慕青摇了摇头,示意不想继续这个话题,可她越这样,我心里越想去探知,我总觉得,在这个事件里,有我必须要弄清楚的真相,便又执着的说道:“你真的愿意让我做一个什么都不知道的傻瓜?”
我的话好似戳到了慕青的痛处,她在沉默中,痛苦的挣扎着,片刻后好似下定决心道:“有些真相是万丈深渊,我不能害了身边最亲近的人,也包括你,你也别再逼我了,去把安沐找回来,好好过自己想要的生活……慕青已经死在了昨天里。”
“有什么万丈深渊,你既然已经知道了答案,为什么不敢说……”
慕青看着我,表情复杂,这更证明我的猜测已经靠近了事情的真相……她看着我许久,眼里噙着泪水,终于哽咽着,却始终没掉眼泪,说道:“正是因为我搞不明白这些事情,所以我更不敢贸然做出决定,有些事情没有回头路可以走,可朝前的每一步都有可能是悬崖,我不想去触碰,不想失去,更不希望你去走。”
我心中不安的感觉越来越强烈了,语气无法平静的追问道:“只是我们之间的分手原因而已,这件事到底牵扯到了什么利害关系?”
慕青沉默了很久,眼睛里含着的泪水已经掉落,她终于有些哽咽的对我说道:“即便我不爱你,但我不会去害你,有些事情知道的越少越好,我已经妥协了,你就别再逼我了,今天我之所以抱病过来,就是不希望失信于你。”
我体会到了慕青话语里的心酸,她似乎即将走上一条充满艰辛的路,可是又有什么办法呢?她终究也只是一个缺乏安全感的女人,不愿意将事情说出来……这些年来,我深深知道慕青的性格,她从来不会为恶势力低头,这一次却是那么的甘心妥协,真是让人有些匪夷所思。
想着想着,我的思绪很快便陷入了这雨水的漩涡中,可能是冷雨将我所有的情绪浇灭,谈到过去,我第一次没有暴跳如雷,反而是如此的平静。也许,这些年尽管我一直在坚持,可总有一天,岁月会让我放下一切坚持,蛰伏在这平淡的生活中。
……
从烟盒中抽出一支烟,我没有马上点燃,夹在手指间说道:“既然你说用了第三件事情,那我便答应你,从此不再过问了。”

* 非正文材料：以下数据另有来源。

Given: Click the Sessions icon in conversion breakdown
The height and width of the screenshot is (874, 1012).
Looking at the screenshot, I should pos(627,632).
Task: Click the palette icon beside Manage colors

慕青点了点头,然后沉默了很久,用沉默让自己平静,直到不再掉眼泪后,才对我说道:“记住你说的话。”
“感冒了,就早点回去,沙县小吃店没了,吃什么也没意义了。”
慕青再次点了点头……
我终于点上了一直夹在手指间的那支香烟,在呼吸沉重间一口一口的吸着,然后几乎与慕青同时转过身,朝着各自的归途……从此她的世界有她的风雪,我的生活有我的阴晴,我们真的毫不相干了。
回头去看,如今的这一切,也算是一个最好的结局了,我又何必再去牵出那些让人窒息的过往,也许我这么坚决的答应了慕青,是希望最后给她一份安静的结束,雨中,我转过了身子,慕青也下意识的转过了身体,先前她还在意的白色帆布鞋已经浸泡在了泥水里,朝我饱含辛酸的笑了笑,然后撑伞离去,从此我的记忆中只有一团火红色,没有其它……我轻轻哼唱起那《在人间》歌曲:“在人间有谁活着不像是一场炼狱,我不哭我已经没有尊严能放弃,当某天那些梦啊,溺死在人海里别难过让他去,这歌就当是葬礼……”
……
当我打车回到酒吧,看了看浑身湿透的自己,就这么狼狈的站在酒吧门口,使劲蹭着脚上的泥渍,顺带着听着酒吧里宋勇余排练的歌曲。
这歌是他的原创歌曲,我听他演唱过,熟悉的旋律仿佛记录着他那时的苦痛,我不禁有些入神,直到小严轻轻敲了敲我的手臂,我才顺着他所指的方向,往前方看去,路远又来了,可是这次他没有挎着相机,也没有嚣张跋扈,而是恭敬地为昨天下午来酒吧的那个女人撑着伞……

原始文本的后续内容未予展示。